- **Data under study**:

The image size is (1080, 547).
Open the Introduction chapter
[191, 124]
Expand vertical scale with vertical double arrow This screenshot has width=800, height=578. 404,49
==
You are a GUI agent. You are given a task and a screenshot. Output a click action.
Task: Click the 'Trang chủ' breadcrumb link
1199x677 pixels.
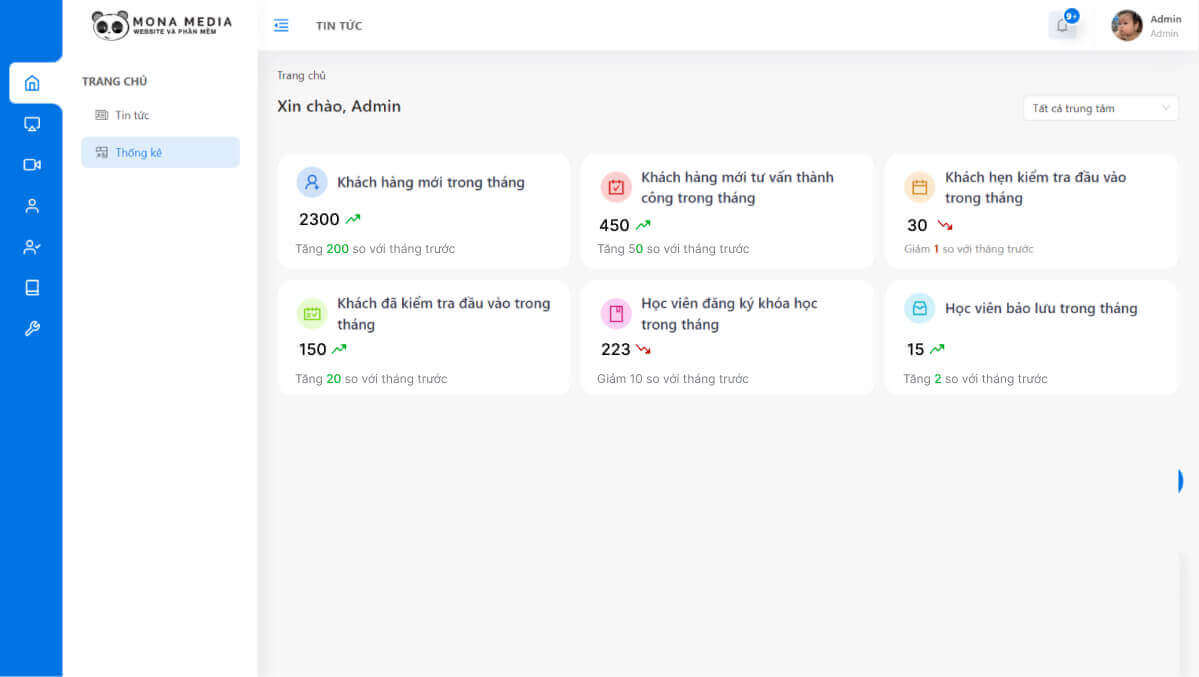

- **Task details**: Wherever the string "screenshot" shows up in the material, copy the line that holds it.

- **Written solution**:
Expand vertical scale with vertical double arrow This screenshot has width=800, height=578. 404,49
You are a GUI agent. You are given a task and a screenshot. Output a click action.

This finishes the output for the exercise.